YOUR TASK: Set down the records that follow in full and without changes.

RECORD EXCERPTS:
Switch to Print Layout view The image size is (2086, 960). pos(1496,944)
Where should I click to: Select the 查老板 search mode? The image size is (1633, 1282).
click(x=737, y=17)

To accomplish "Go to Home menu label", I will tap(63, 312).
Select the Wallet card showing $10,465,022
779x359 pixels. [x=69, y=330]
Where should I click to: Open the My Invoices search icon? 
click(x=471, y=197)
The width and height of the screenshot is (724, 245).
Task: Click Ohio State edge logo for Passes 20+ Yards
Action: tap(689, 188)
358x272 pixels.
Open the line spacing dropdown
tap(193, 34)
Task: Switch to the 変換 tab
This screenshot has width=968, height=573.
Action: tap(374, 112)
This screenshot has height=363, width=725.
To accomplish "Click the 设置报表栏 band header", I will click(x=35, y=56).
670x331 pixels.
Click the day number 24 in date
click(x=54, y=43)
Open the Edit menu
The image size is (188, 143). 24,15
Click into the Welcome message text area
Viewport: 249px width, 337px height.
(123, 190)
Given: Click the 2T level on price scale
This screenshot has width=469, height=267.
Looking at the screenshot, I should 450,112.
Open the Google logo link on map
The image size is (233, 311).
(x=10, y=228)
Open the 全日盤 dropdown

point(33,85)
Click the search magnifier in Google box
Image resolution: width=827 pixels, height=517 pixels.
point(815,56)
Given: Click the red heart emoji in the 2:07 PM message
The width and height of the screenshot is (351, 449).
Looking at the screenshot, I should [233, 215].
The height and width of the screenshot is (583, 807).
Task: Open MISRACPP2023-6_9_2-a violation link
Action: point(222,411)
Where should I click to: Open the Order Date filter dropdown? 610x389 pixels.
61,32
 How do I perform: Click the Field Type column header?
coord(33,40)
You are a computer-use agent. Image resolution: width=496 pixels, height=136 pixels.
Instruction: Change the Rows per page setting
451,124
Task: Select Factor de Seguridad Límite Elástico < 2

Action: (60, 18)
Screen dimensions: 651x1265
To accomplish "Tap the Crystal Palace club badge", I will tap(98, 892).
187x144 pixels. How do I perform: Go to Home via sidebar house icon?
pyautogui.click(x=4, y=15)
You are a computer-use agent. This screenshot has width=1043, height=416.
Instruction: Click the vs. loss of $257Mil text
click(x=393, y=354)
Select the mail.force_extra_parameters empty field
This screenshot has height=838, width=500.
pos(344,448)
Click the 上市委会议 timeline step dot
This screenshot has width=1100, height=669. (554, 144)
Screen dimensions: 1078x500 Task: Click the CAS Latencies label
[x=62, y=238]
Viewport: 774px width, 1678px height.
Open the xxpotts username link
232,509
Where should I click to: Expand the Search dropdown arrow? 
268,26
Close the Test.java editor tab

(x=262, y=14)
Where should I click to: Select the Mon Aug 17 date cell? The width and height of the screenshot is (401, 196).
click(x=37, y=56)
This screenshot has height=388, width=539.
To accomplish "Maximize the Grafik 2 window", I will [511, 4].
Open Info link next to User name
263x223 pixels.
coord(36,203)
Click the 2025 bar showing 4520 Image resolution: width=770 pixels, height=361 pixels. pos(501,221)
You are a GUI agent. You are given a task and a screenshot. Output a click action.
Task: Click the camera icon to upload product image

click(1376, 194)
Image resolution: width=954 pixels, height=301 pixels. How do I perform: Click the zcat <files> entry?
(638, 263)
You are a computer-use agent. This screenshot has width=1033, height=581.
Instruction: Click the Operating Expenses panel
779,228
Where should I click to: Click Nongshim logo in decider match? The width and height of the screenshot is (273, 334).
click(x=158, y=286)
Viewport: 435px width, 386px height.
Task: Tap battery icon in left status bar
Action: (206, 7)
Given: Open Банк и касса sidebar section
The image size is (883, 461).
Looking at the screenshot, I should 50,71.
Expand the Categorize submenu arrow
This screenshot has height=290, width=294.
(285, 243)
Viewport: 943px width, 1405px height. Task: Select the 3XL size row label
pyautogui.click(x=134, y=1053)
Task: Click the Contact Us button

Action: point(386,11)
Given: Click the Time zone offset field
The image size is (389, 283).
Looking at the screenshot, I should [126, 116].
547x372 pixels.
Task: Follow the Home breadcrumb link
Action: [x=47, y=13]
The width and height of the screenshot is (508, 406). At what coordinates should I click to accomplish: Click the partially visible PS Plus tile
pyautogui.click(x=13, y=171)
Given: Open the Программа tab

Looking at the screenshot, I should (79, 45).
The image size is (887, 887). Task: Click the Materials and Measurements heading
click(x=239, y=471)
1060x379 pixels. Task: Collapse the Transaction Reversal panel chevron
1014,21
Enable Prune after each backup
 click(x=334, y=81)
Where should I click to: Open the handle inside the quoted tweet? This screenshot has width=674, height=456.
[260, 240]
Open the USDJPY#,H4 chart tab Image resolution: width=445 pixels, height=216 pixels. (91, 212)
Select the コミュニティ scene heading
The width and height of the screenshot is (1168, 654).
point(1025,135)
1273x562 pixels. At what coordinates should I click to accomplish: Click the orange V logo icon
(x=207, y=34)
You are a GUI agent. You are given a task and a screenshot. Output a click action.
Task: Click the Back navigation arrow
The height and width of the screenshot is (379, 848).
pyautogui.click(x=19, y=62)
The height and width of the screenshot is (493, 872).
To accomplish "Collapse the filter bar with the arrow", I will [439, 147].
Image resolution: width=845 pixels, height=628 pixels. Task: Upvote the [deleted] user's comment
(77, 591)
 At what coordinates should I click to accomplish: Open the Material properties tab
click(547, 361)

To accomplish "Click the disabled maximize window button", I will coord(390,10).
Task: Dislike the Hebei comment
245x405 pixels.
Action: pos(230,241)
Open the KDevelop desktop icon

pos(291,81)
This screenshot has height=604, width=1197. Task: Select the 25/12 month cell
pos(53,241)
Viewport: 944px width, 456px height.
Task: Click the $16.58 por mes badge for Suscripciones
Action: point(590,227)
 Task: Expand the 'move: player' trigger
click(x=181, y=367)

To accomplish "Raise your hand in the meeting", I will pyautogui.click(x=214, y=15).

SOLUTION TO THE EXERCISE:
Switch to Print Layout view The image size is (2086, 960). pos(1496,944)
Where should I click to: Select the 查老板 search mode? The image size is (1633, 1282).
click(x=737, y=17)

To accomplish "Go to Home menu label", I will tap(63, 312).
Select the Wallet card showing $10,465,022
779x359 pixels. [x=69, y=330]
Where should I click to: Open the My Invoices search icon? 
click(x=471, y=197)
The width and height of the screenshot is (724, 245).
Task: Click Ohio State edge logo for Passes 20+ Yards
Action: tap(689, 188)
358x272 pixels.
Open the line spacing dropdown
tap(193, 34)
Task: Switch to the 変換 tab
This screenshot has width=968, height=573.
Action: tap(374, 112)
This screenshot has height=363, width=725.
To accomplish "Click the 设置报表栏 band header", I will click(x=35, y=56).
670x331 pixels.
Click the day number 24 in date
click(x=54, y=43)
Open the Edit menu
The image size is (188, 143). 24,15
Click into the Welcome message text area
Viewport: 249px width, 337px height.
(123, 190)
Given: Click the 2T level on price scale
This screenshot has width=469, height=267.
Looking at the screenshot, I should 450,112.
Open the Google logo link on map
The image size is (233, 311).
(x=10, y=228)
Open the 全日盤 dropdown

point(33,85)
Click the search magnifier in Google box
Image resolution: width=827 pixels, height=517 pixels.
point(815,56)
Given: Click the red heart emoji in the 2:07 PM message
The width and height of the screenshot is (351, 449).
Looking at the screenshot, I should [233, 215].
The height and width of the screenshot is (583, 807).
Task: Open MISRACPP2023-6_9_2-a violation link
Action: point(222,411)
Where should I click to: Open the Order Date filter dropdown? 610x389 pixels.
61,32
 How do I perform: Click the Field Type column header?
coord(33,40)
You are a computer-use agent. Image resolution: width=496 pixels, height=136 pixels.
Instruction: Change the Rows per page setting
451,124
Task: Select Factor de Seguridad Límite Elástico < 2

Action: (60, 18)
Screen dimensions: 651x1265
To accomplish "Tap the Crystal Palace club badge", I will tap(98, 892).
187x144 pixels. How do I perform: Go to Home via sidebar house icon?
pyautogui.click(x=4, y=15)
You are a computer-use agent. This screenshot has width=1043, height=416.
Instruction: Click the vs. loss of $257Mil text
click(x=393, y=354)
Select the mail.force_extra_parameters empty field
This screenshot has height=838, width=500.
pos(344,448)
Click the 上市委会议 timeline step dot
This screenshot has width=1100, height=669. (554, 144)
Screen dimensions: 1078x500 Task: Click the CAS Latencies label
[x=62, y=238]
Viewport: 774px width, 1678px height.
Open the xxpotts username link
232,509
Where should I click to: Expand the Search dropdown arrow? 
268,26
Close the Test.java editor tab

(x=262, y=14)
Where should I click to: Select the Mon Aug 17 date cell? The width and height of the screenshot is (401, 196).
click(x=37, y=56)
This screenshot has height=388, width=539.
To accomplish "Maximize the Grafik 2 window", I will [511, 4].
Open Info link next to User name
263x223 pixels.
coord(36,203)
Click the 2025 bar showing 4520 Image resolution: width=770 pixels, height=361 pixels. pos(501,221)
You are a GUI agent. You are given a task and a screenshot. Output a click action.
Task: Click the camera icon to upload product image

click(1376, 194)
Image resolution: width=954 pixels, height=301 pixels. How do I perform: Click the zcat <files> entry?
(638, 263)
You are a computer-use agent. This screenshot has width=1033, height=581.
Instruction: Click the Operating Expenses panel
779,228
Where should I click to: Click Nongshim logo in decider match? The width and height of the screenshot is (273, 334).
click(x=158, y=286)
Viewport: 435px width, 386px height.
Task: Tap battery icon in left status bar
Action: (206, 7)
Given: Open Банк и касса sidebar section
The image size is (883, 461).
Looking at the screenshot, I should 50,71.
Expand the Categorize submenu arrow
This screenshot has height=290, width=294.
(285, 243)
Viewport: 943px width, 1405px height. Task: Select the 3XL size row label
pyautogui.click(x=134, y=1053)
Task: Click the Contact Us button

Action: point(386,11)
Given: Click the Time zone offset field
The image size is (389, 283).
Looking at the screenshot, I should [126, 116].
547x372 pixels.
Task: Follow the Home breadcrumb link
Action: [x=47, y=13]
The width and height of the screenshot is (508, 406). At what coordinates should I click to accomplish: Click the partially visible PS Plus tile
pyautogui.click(x=13, y=171)
Given: Open the Программа tab

Looking at the screenshot, I should (79, 45).
The image size is (887, 887). Task: Click the Materials and Measurements heading
click(x=239, y=471)
1060x379 pixels. Task: Collapse the Transaction Reversal panel chevron
1014,21
Enable Prune after each backup
 click(x=334, y=81)
Where should I click to: Open the handle inside the quoted tweet? This screenshot has width=674, height=456.
[260, 240]
Open the USDJPY#,H4 chart tab Image resolution: width=445 pixels, height=216 pixels. (91, 212)
Select the コミュニティ scene heading
The width and height of the screenshot is (1168, 654).
point(1025,135)
1273x562 pixels. At what coordinates should I click to accomplish: Click the orange V logo icon
(x=207, y=34)
You are a GUI agent. You are given a task and a screenshot. Output a click action.
Task: Click the Back navigation arrow
The height and width of the screenshot is (379, 848).
pyautogui.click(x=19, y=62)
The height and width of the screenshot is (493, 872).
To accomplish "Collapse the filter bar with the arrow", I will [439, 147].
Image resolution: width=845 pixels, height=628 pixels. Task: Upvote the [deleted] user's comment
(77, 591)
 At what coordinates should I click to accomplish: Open the Material properties tab
click(547, 361)

To accomplish "Click the disabled maximize window button", I will coord(390,10).
Task: Dislike the Hebei comment
245x405 pixels.
Action: pos(230,241)
Open the KDevelop desktop icon

pos(291,81)
This screenshot has height=604, width=1197. Task: Select the 25/12 month cell
pos(53,241)
Viewport: 944px width, 456px height.
Task: Click the $16.58 por mes badge for Suscripciones
Action: point(590,227)
 Task: Expand the 'move: player' trigger
click(x=181, y=367)

To accomplish "Raise your hand in the meeting", I will pyautogui.click(x=214, y=15).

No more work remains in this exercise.